According to Kamrul, Dhaka is doing its utmost to assist the refugees. “The government, together with the WHO, is providing general medical assistance. Thanks to the UN, food is being properly distributed. Schooling is provided by UNICEF and various NGOs; often the refugees themselves are qualified to teach. But lessons have been at a standstill since last March, when the COVID emergency began.”
The virus has not broken out too violently in the camps, thanks also to the containment measures taken. At the time of writing, only 387 Rohingya refugees have contracted it since April 2020; among them, ten have died and 46 are currently positive. “But we have to be very careful,” Kamrul explains. “If the virus were to strike with greater force, it would be a disaster, the death toll would rise dramatically.”
However, there are other problems that the Rohingya unfortunately have to live with in the camps. One of them is the fires: “I personally witnessed two of them, one of which destroyed a medical center.” Worse still is the traffic in yaba, a derivative of methamphetamine: “The pills arrive from Myanmar in Coca-Cola bottles. There have been several police operations in the camps to stop the spread of yaba, but I believe that the trafficking activities are still ongoing.”
Kamrul has obviously had the opportunity to meet many refugees and hear their stories. Some of their stories have stuck in his memory. “In the town of Teknaf, in south-eastern Bangladesh, I met a family of 16 Rohingya, consisting of a couple, the husband’s mother and 13 children. They lived on the other side of the Naf river that divides Myanmar and Bangladesh. One morning, they saw that helicopters had started to spray gunpowder on the houses and fire rockets at a village near theirs.
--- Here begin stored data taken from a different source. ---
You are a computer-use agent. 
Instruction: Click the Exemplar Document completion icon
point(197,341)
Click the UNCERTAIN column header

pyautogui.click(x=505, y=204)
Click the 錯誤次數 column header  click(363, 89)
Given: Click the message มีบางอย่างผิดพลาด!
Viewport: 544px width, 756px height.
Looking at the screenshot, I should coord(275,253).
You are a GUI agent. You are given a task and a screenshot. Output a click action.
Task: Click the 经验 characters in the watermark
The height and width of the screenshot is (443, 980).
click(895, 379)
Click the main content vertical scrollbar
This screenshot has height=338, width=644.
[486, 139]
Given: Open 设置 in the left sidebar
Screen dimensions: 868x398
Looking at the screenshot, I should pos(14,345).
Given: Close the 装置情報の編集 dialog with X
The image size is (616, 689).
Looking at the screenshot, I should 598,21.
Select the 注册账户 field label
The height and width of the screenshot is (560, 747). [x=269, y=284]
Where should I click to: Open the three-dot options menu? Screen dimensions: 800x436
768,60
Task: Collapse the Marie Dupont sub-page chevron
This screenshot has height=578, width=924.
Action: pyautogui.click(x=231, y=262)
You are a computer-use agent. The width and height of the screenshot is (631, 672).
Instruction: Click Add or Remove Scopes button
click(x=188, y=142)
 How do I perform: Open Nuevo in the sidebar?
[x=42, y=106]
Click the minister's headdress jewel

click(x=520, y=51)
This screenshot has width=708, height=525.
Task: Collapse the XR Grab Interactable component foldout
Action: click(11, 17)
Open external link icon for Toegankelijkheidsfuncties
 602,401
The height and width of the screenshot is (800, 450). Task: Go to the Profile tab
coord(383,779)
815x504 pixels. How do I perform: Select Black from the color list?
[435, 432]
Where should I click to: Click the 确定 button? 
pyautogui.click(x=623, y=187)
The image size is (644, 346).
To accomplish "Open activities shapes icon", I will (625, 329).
They managed to escape to another village, planning their escape to Bangladesh for the next day. They arrived at the river after a 12-hour walk through the hills. Unfortunately, the military found them on the way and killed one of their sons, while another was injured.
A girl gave birth to a baby boy but lost her life shortly afterwards. The survivors paid 50,000 taka, the equivalent of $590, to cross the river. We found them in a tent with no money left to eat, so we helped them.”